Liquor laws are outdated, but we must follow them!

Jun 02, 2012, 05:49 IST | Urvashi Seth

In an interview with Urvashi Seth, Sanjay Mukherjee State Excise Commissioner insists that he isn't against Mumbai nightlife but just an upholder of the law

Do you think that Mumbai’s once vibrant nightlife has vanished? 
(Laughs) I am not against or in favour of nightlife. All I know is this — if you want to party, make sure you acquire all the mandatory licences and the drinking permits before you sip on a glass of alcohol. If you are found drinking without the required permits, you will have to face the music.

Representation pic

Many bar and pub owners have alleged that the police took action against them for violation of excise laws. Do the cops have the legitimate authority to book pubs for excise violation?
Not a single case of any such violation has been brought to my notice, either by bar owners or by cops. In a recent notification issued by the Police Commissioner Arup Patnaik, he has clearly stated that no cop is allowed to intervene in any excise-related matter, and we can see that cops are not interfering. Cops would have informed us about the instances of violation. In the event that they didn’t, bar owners can bring this to our notice. However, till date, we haven’t received any such complaints.

Straight talk: State Excise Commissioner Sanjay Mukherjee

Do you think police action is responsible for the dip in liquor sales in the state?
With sudden rise in liquor prices, the sales were bound to get affected. However, the revenue of the state has not been affected. Rather, the state has made record-breaking revenue this year. In 2010-11 we collected revenue worth Rs 5,800 crore, and in 2011-12, the figure rose to Rs 8,601.32 crore. The difference between the two collections is over Rs 2,800 crore, an overall target that was set for us some four years ago.

Recently, cops booked many youngsters for drinking without permits under the Bombay Prohibition Act. Do they have the authority to do so? Is it not the bar’s responsibility to issue permits to tipplers?
It is the sole responsibility of the tippler to ensure that he or she has a permit to drink. Bars are definitely at fault, but the tippler too needs to have his drinking permit in place. In the matter of detainments under the Bombay Prohibition Act, the Mumbai police have been vested with enough power to prosecute individuals found drinking without permits. They need not inform the excise department in order to prosecute anyone who drinks without a permit, unless it is a breach of the excise licence, where, for example, duplicate or spurious liquor is found in said premises. Till date, however, no such case has been brought to our notice where excise violation is concerned.

Don’t you think the law that makes drinking permits mandatory is an outdated one?
I agree that the law related to drinking permits is outdated. A long time ago, we had written to the government asking them to do away with the permit system. The government is yet to take a decision on the same. But the fact is that the law is still in place, and we have to follow it. It is the government that has the power to amend the law, not us. The law is very simple, and permits can be obtained very easily.
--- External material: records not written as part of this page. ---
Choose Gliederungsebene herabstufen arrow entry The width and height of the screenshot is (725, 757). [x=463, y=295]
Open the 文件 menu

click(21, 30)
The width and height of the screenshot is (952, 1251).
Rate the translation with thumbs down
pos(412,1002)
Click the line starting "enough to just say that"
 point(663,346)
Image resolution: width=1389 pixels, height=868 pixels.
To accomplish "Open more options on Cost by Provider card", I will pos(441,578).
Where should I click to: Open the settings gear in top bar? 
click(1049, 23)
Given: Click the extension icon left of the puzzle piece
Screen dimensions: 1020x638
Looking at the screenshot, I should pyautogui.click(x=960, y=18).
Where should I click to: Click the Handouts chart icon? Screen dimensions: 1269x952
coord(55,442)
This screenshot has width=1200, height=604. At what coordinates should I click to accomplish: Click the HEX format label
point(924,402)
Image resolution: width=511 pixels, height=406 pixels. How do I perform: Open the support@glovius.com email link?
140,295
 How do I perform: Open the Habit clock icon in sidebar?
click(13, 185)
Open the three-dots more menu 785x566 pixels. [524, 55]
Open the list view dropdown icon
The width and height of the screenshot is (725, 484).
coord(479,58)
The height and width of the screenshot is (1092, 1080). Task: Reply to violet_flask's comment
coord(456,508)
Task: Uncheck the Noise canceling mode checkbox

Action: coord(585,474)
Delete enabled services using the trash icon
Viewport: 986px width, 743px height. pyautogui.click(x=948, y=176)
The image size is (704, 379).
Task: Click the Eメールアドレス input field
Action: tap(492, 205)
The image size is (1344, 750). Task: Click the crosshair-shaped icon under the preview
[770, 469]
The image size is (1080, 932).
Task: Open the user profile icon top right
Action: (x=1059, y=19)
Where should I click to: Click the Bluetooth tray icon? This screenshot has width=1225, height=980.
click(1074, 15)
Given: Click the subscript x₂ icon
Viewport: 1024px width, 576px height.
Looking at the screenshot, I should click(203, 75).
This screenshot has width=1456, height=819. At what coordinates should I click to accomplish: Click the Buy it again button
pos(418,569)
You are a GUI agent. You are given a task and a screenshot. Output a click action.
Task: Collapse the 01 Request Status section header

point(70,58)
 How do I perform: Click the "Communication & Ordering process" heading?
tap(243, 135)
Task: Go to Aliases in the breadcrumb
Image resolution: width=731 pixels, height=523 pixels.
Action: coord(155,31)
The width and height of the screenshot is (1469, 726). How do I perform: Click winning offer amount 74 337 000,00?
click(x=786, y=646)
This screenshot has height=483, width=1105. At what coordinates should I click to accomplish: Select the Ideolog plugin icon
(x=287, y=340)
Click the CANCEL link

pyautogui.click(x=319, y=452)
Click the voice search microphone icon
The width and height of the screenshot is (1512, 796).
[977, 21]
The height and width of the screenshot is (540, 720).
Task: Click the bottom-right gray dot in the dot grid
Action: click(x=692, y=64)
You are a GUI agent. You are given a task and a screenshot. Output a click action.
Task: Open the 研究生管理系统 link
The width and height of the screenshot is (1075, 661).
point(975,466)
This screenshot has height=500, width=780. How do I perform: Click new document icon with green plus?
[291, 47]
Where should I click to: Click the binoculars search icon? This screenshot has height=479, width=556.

MiD DAY has extensively carried news on its pages relating to the growing friction between the excise department and bar and pub owners across the state, owing to laws that the latter think are causing their sales to suffer. While the rule that only allowed sale of two bottles per week was relaxed and increased to 12 bottles recently, the law that makes it mandatory for tipplers to obtain drinking permits for each and every drink is still a source of contention. Debate has also been sparked over the frequent crackdowns on liquor joints by cops.

What has the department done to make these drinking permits easily available to the people of Maharashtra?
Till last year the drinking permits were not taken seriously by the people in Maharashtra. But I have made sure that each tippler, even in the interiors of the state, can obtain the drinking permit easily. The state is earning around Rs 5 crore just by selling permits, including the one-day drinking permits, available in bars for Rs 2 for country liquor and Rs 5 otherwise. They can also get yearly permits for Rs 100 and lifetime permits for Rs 1,000. My team has been briefed that drinking permits should be issued on the spot, once the application is made. The applicant only needs to provide a copy of his age proof. We don’t even ask for a medical certificate. I also request the party organisers to obtain a one-day party licence whenever a party is organised – this is available for Rs 8,500 for Indian made foreign liquor and Rs 750 for wine. The licence will be issued in seven working days, or even earlier.  

Nagesh Mishra, advocate:
This law is outdated and should be scrapped. It is very old and has been misused many a times as it can be invoked to extort people. Why are we following archaic laws which are of no use to the present generation?

Ejaz Naqvi, advocate:
The outdated law should be scrapped. On one hand you encourage teenagers to vote, saying they are mature enough to vote and elect representatives, but on the other hand you say they are not of legal age to drink. This law itself is contradictory.